バフにつけた研磨材は地金にあてるとすぐに飛び散ってしまうので、布バフにはマメに研磨材を補充して、研磨材はケチらずしっかりつけるようにしましょう。

リューターが無い場合は、セーム(鹿革)にウィノールをつけて根気よく磨くことで鏡面に近づけることができます。ウィノールを使う場合、耐水ペーパーはかなり細かい番数までかけておくとよいでしょう。

表面の汚れを洗浄する

ある程度バフをかけたら、鏡面になっているかチェックするために洗浄します。こびりついた研磨剤を落とすには、超音波洗浄機あれば便利です。

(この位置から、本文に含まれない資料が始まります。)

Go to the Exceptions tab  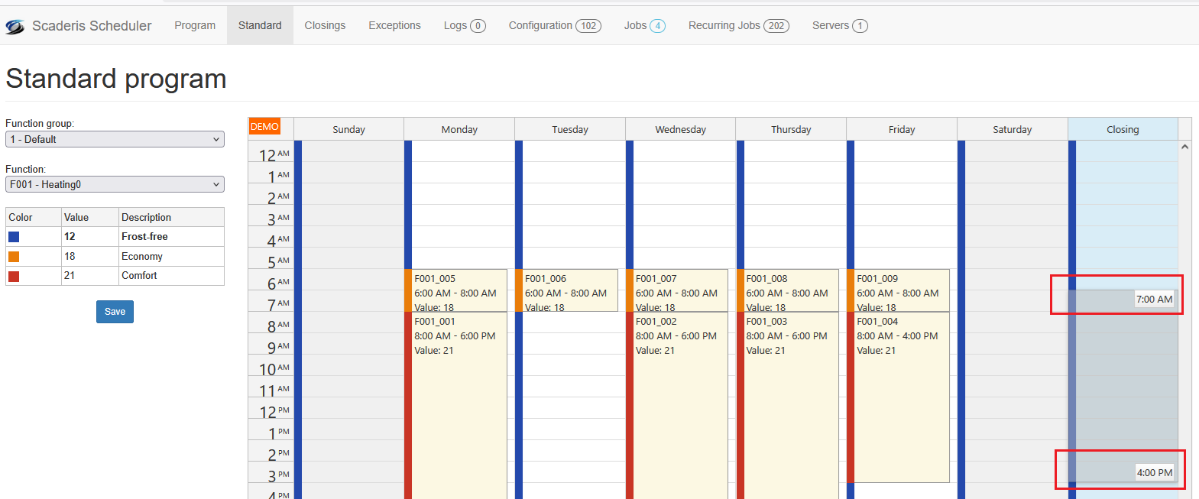394,26
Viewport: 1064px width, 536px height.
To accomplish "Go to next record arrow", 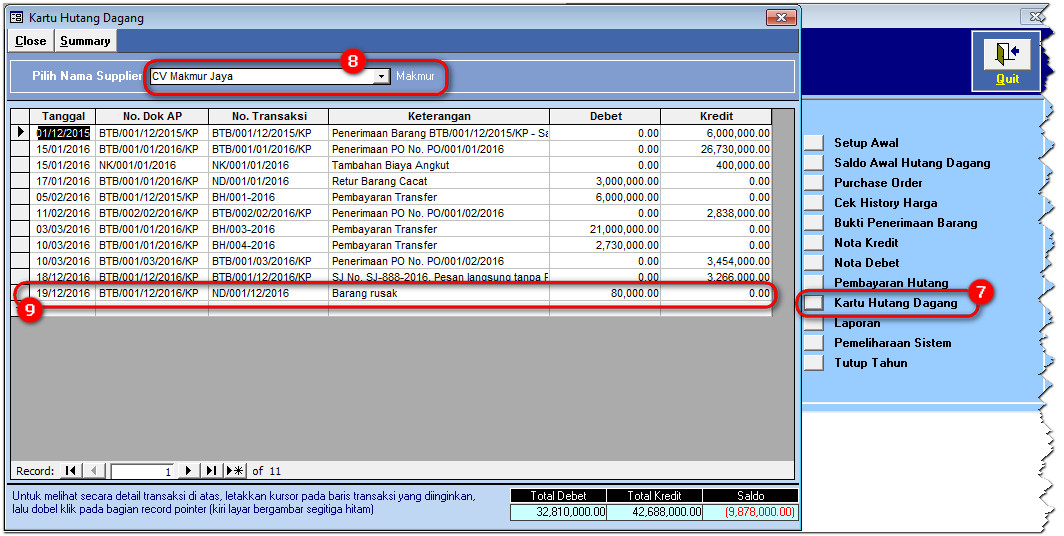I will 188,470.
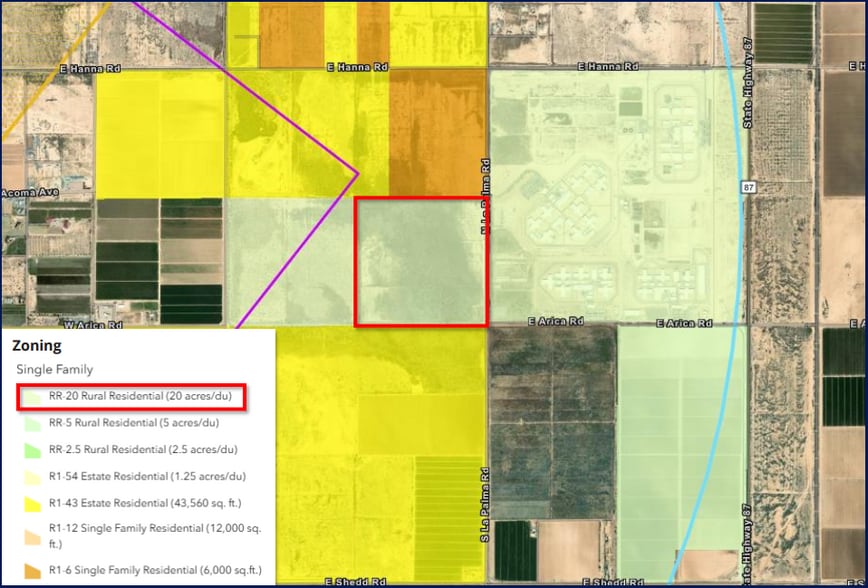Select the bright yellow R1-43 legend swatch
The width and height of the screenshot is (868, 588).
pyautogui.click(x=33, y=503)
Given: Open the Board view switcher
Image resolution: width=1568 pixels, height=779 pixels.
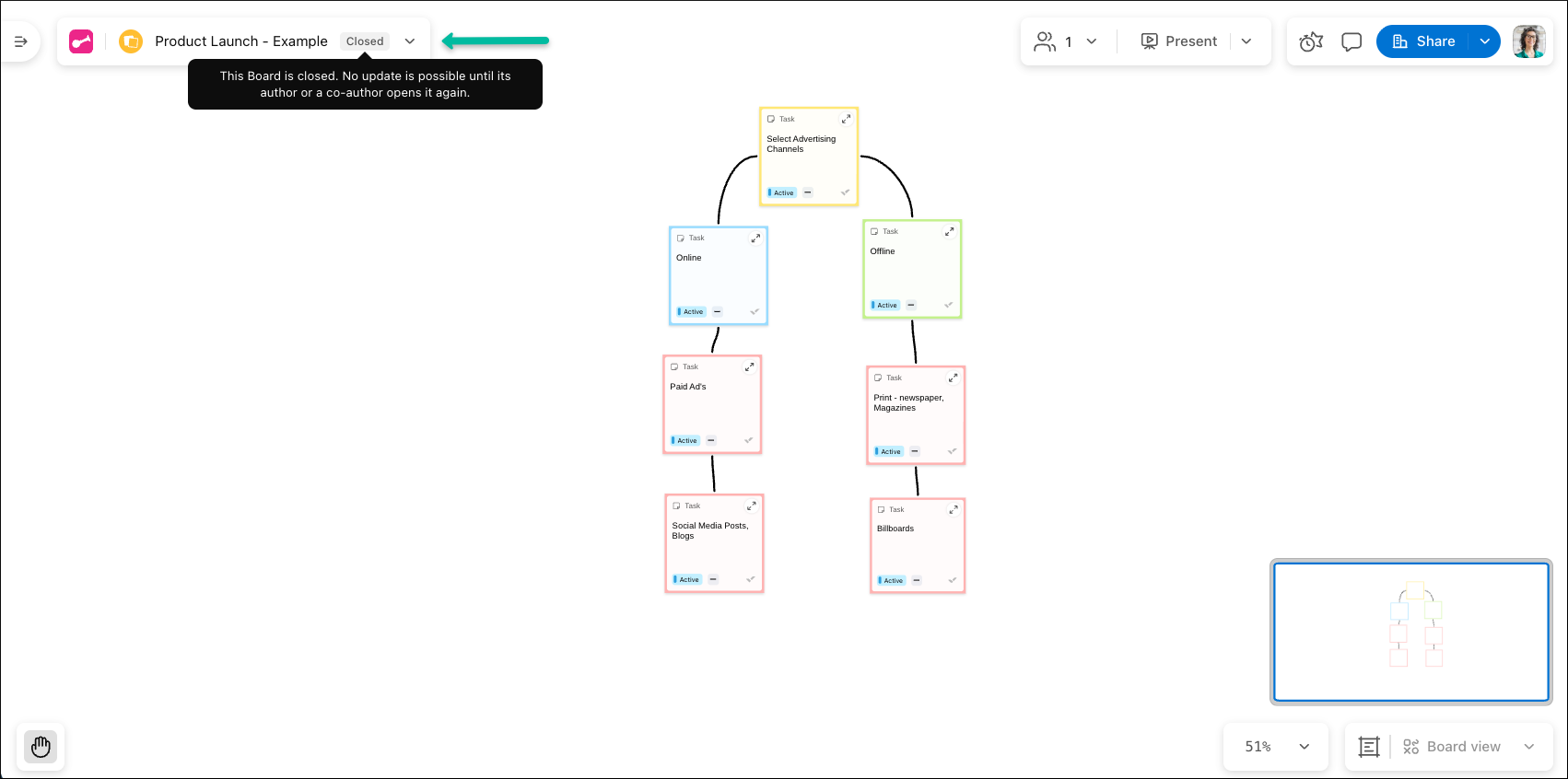Looking at the screenshot, I should coord(1468,747).
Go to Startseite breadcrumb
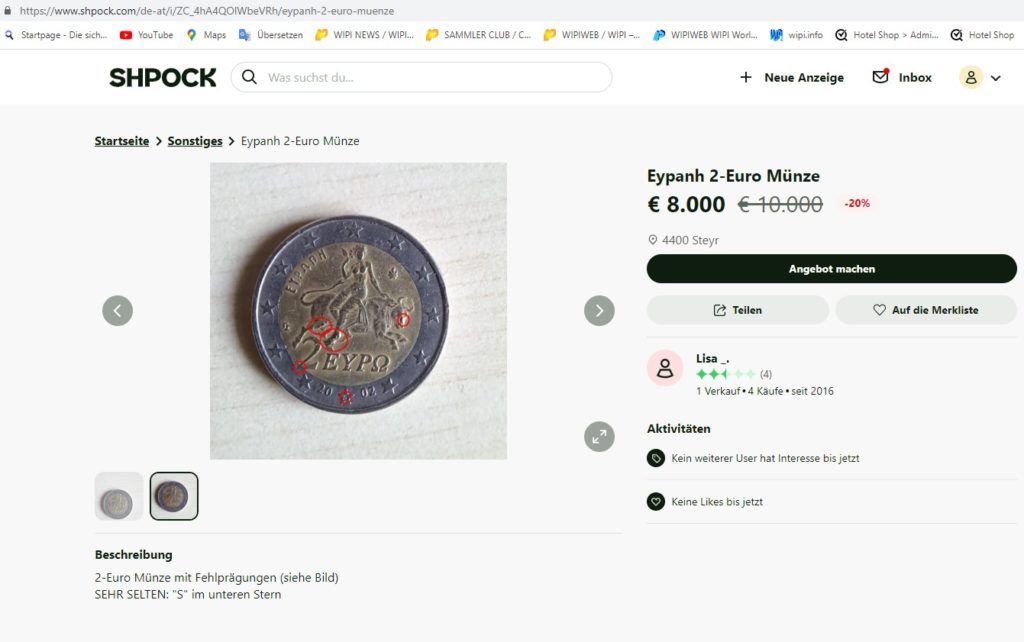Image resolution: width=1024 pixels, height=642 pixels. 122,141
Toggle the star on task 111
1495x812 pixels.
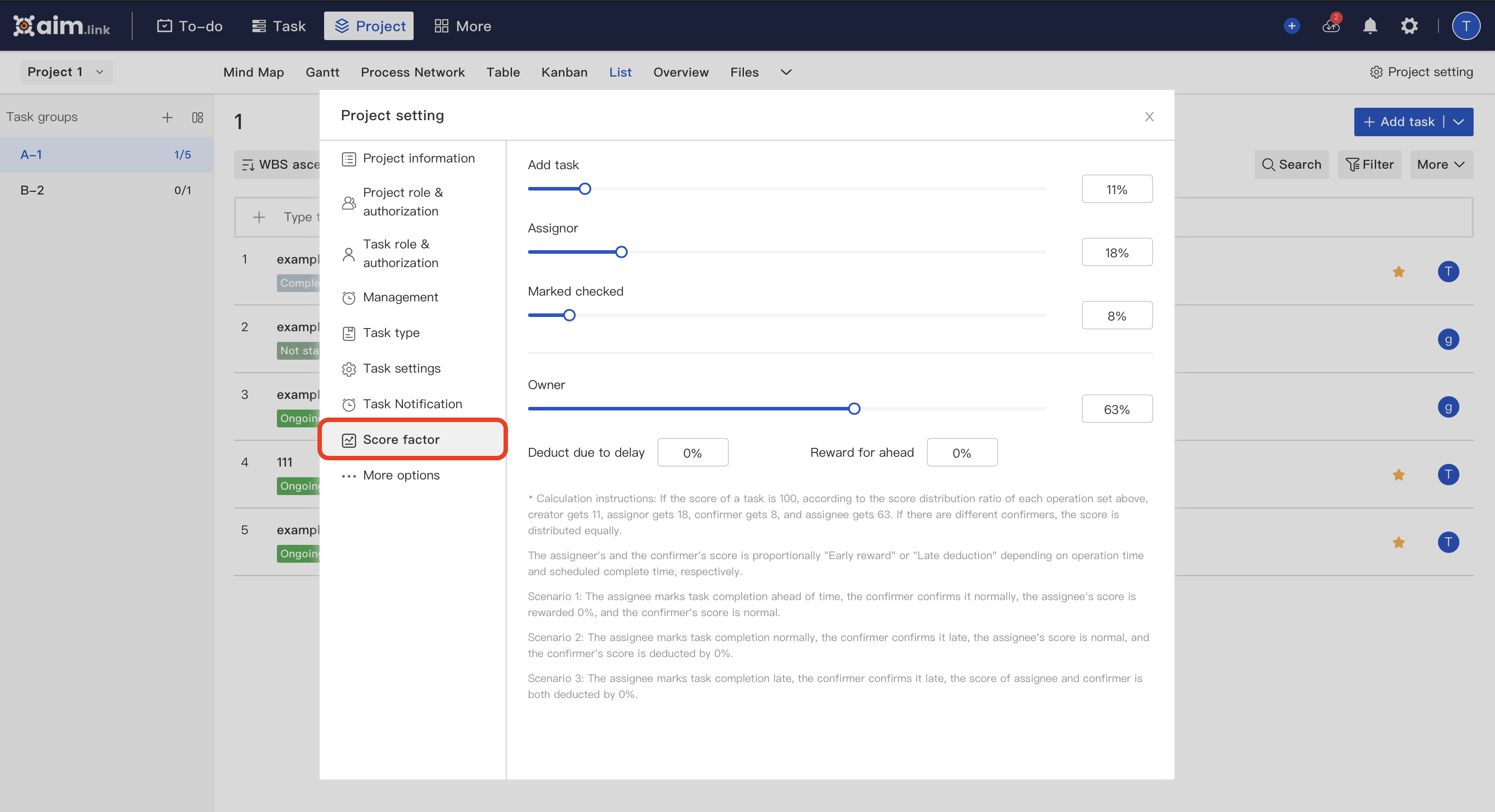(1399, 475)
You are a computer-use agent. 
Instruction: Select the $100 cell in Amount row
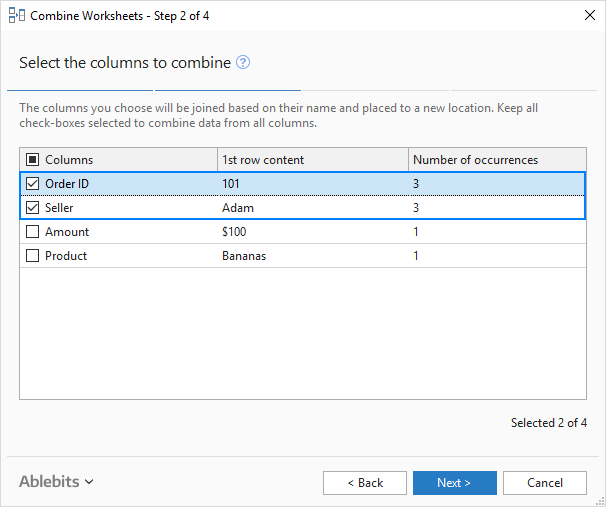point(234,232)
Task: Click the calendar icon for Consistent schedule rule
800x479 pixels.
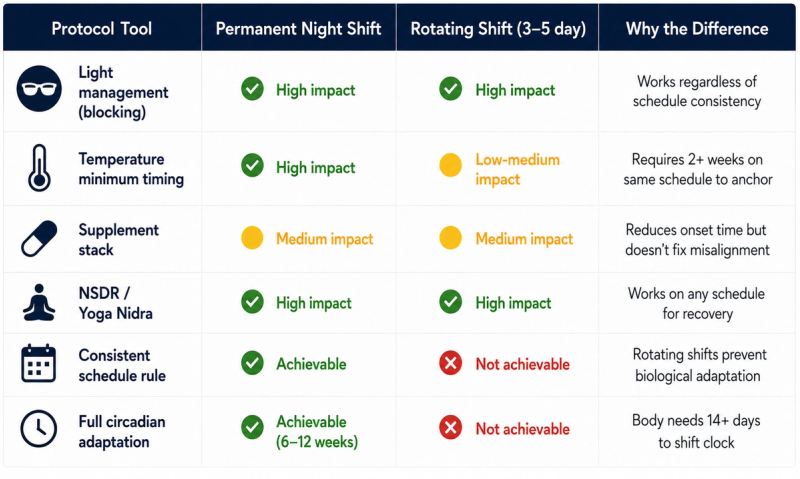Action: click(38, 363)
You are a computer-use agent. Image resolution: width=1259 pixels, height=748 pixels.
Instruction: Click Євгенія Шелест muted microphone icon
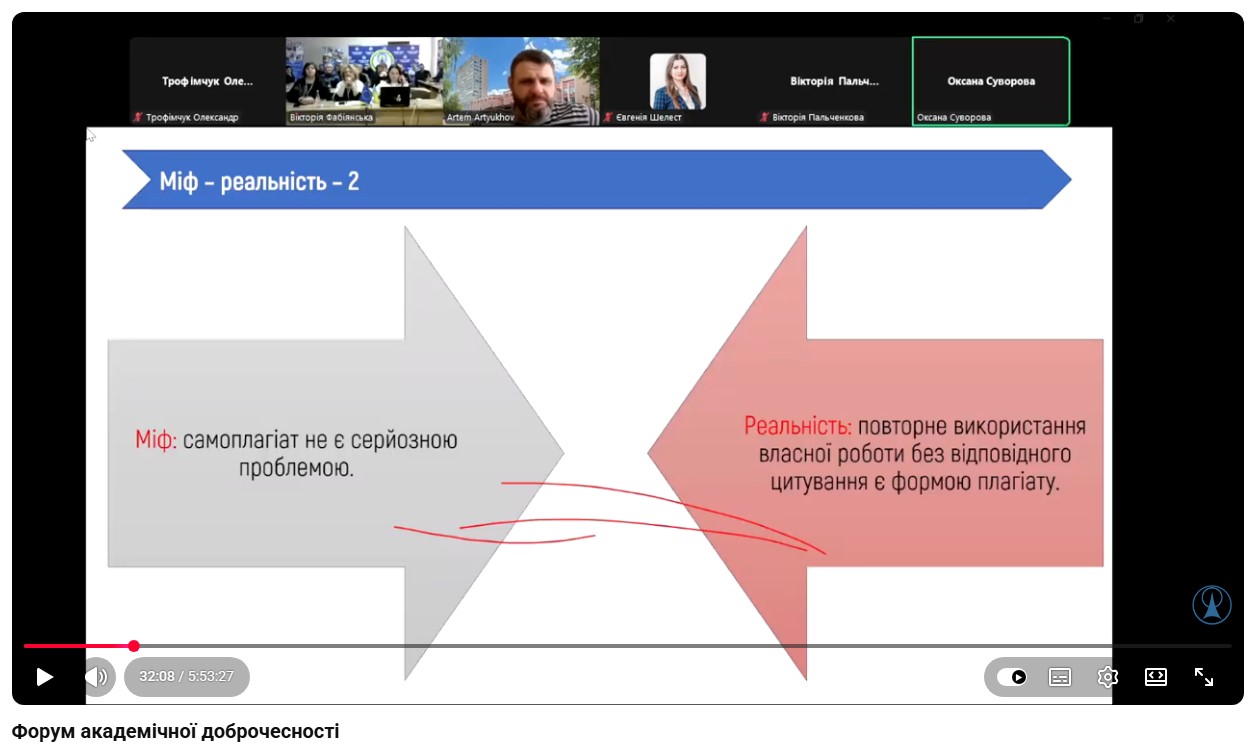[607, 118]
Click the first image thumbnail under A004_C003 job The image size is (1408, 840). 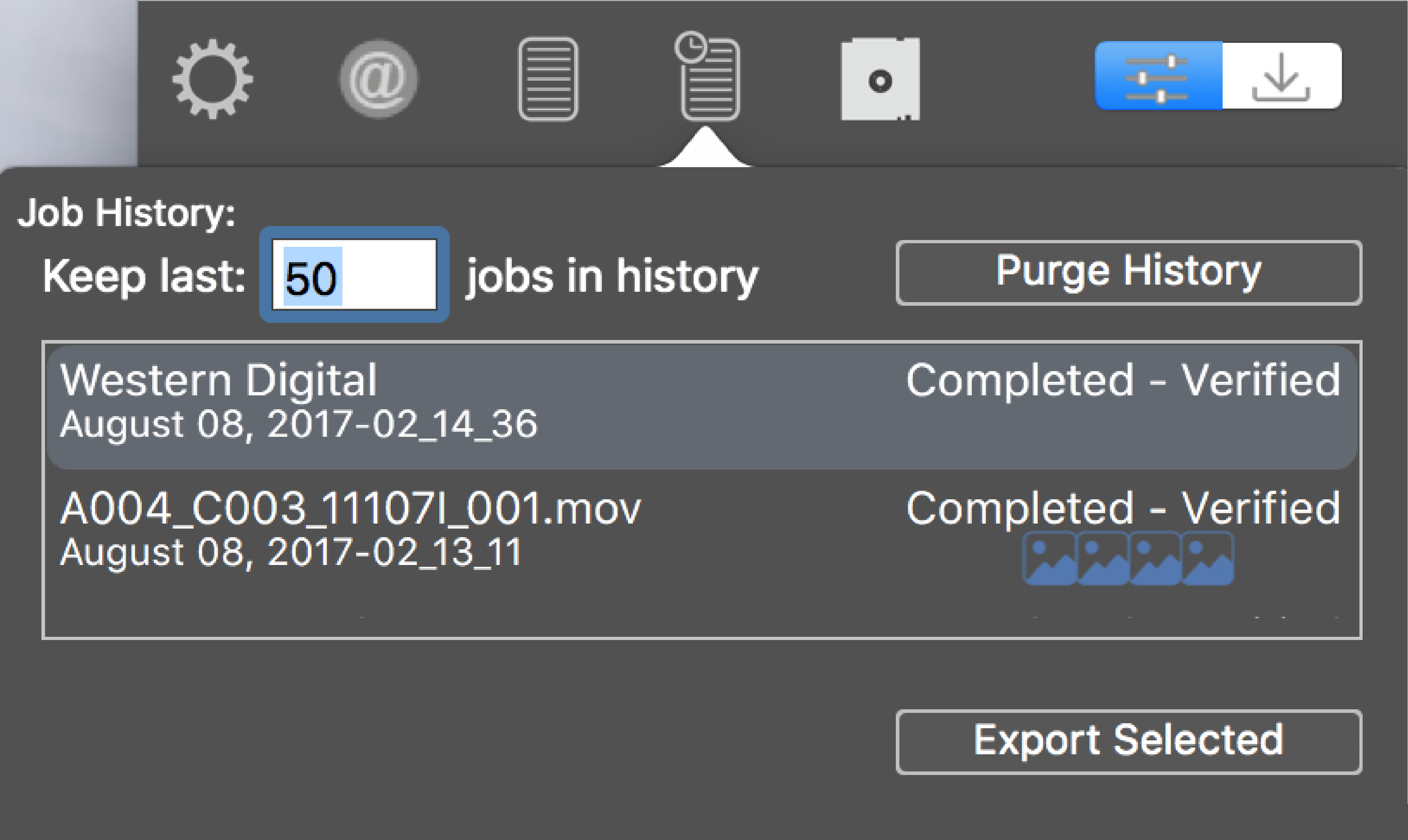point(1050,559)
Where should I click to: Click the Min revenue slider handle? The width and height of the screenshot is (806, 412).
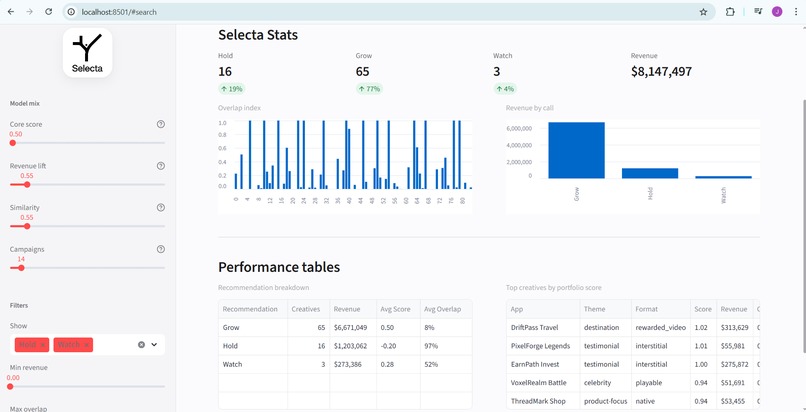(x=10, y=386)
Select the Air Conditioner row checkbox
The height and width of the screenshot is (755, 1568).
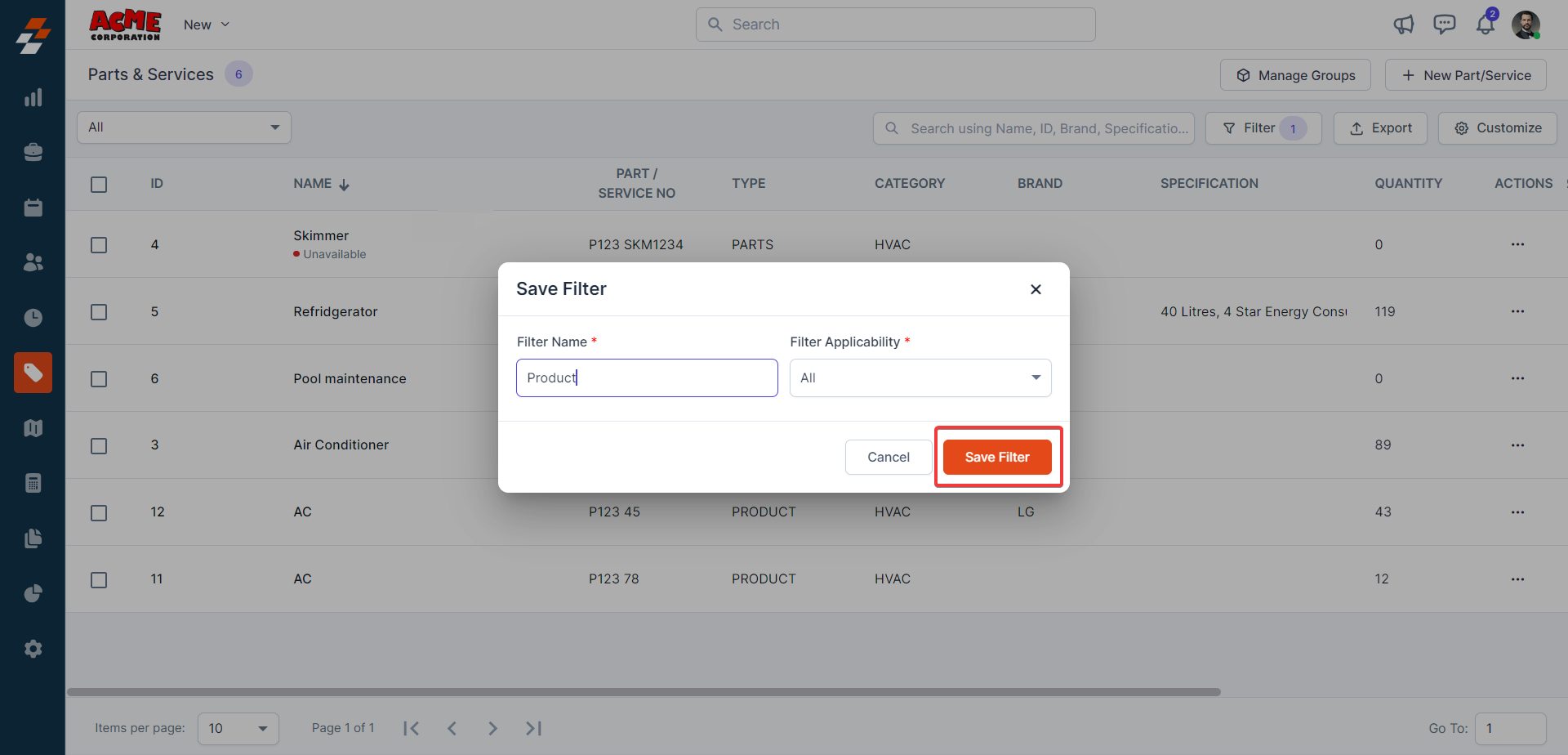[x=99, y=446]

超音波洗浄機がなければ、いらない湯のみなどに磨いたものを入れ、台所洗剤かマジックリンなどをちょっと入れて、熱湯をそそいでしばらく置いておくと研磨材が取れやすくなります。

洗浄機もいろいろ種類がありますが、趣味で使う程度であれば、高価な洗浄機を買う必要は無く、メガネや時計のバンド洗浄などに使う一般的なタイプがあればよいでしょう。

凹んだところなどは、毛先の柔らかい歯ブラシなどに洗剤をつけて軽く叩くようにすると取れやすくなります。研磨材が取れるまで何度か繰り返しましょう。

洗浄が終わったら、バフをかけた跡を見て鏡面に仕上がっているか確認します。鏡面の仕上がりに満足いかなければ、工程を戻って磨き直しましょう。

作ったものの形によっては、どうしても鏡面にならない所が出てくると思います。それを考慮に入れてデザインするというのも1つの手です。鏡面仕上げをする箇所の形状に合わせて道具を加工、自作している人も多いです。

凹んでいる所は鏡面仕上げではなく、燻し(古美)仕上げで黒くしてしまうのもよいでしょう。細かい部分をどうしても鏡面仕上げにしたいというのであれば、電解研磨とかバレル研磨のような専門機械を使った磨きも検討してみて下さい。